--- Recorded information ---

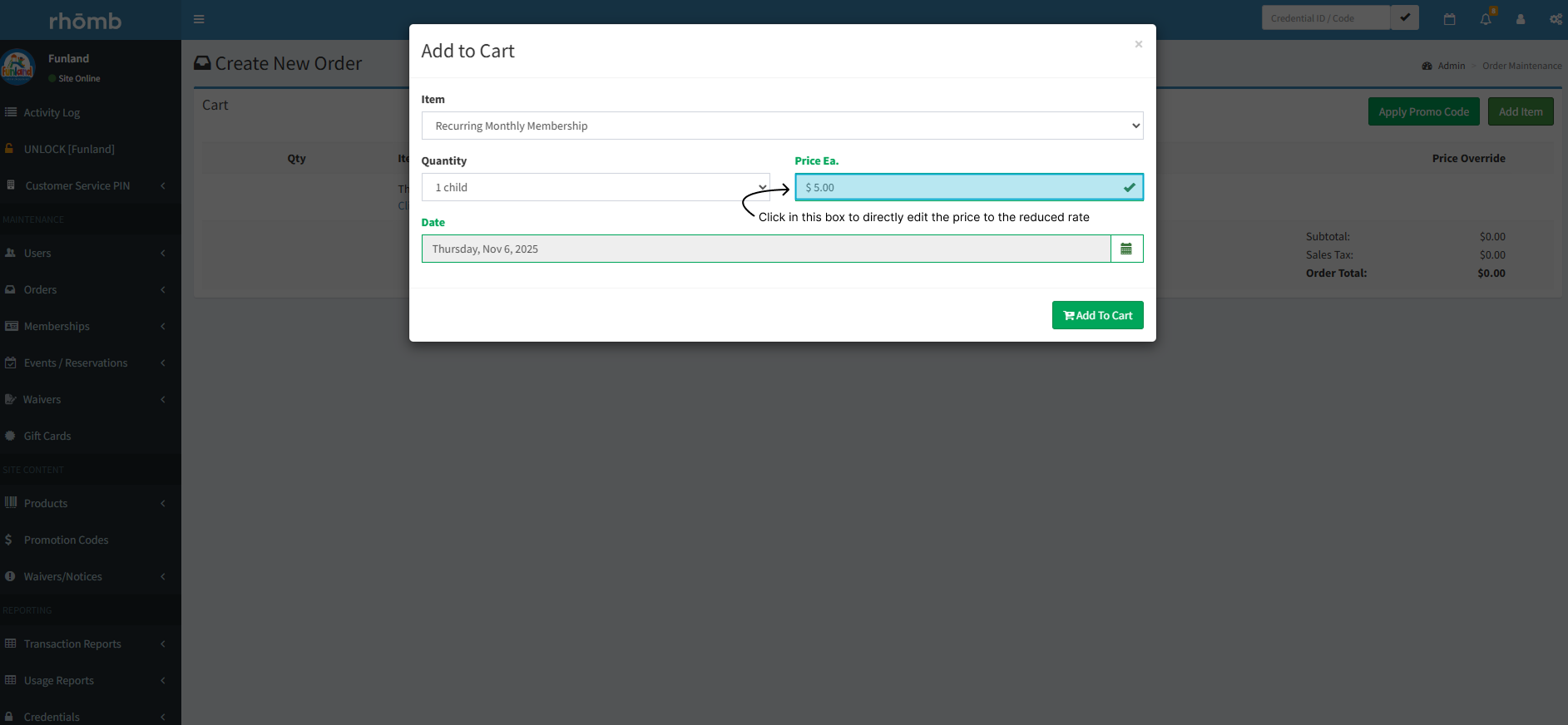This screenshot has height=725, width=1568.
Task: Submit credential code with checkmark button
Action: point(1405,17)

---
--- Recorded information ---

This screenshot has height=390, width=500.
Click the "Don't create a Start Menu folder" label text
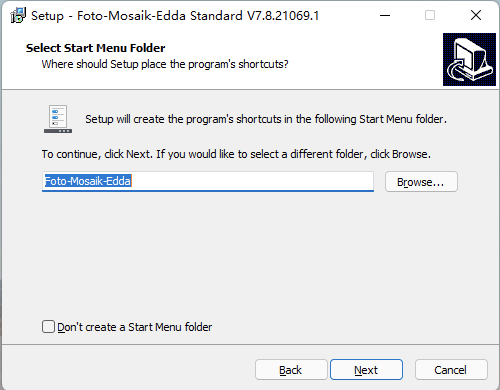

---

About this task:
From the records above, transcribe without alteration every line from the one with "This screenshot has height=390, width=500." to the one with "create a Start", inclusive.

Solution to this task:
This screenshot has height=390, width=500.
Click the "Don't create a Start Menu folder" label text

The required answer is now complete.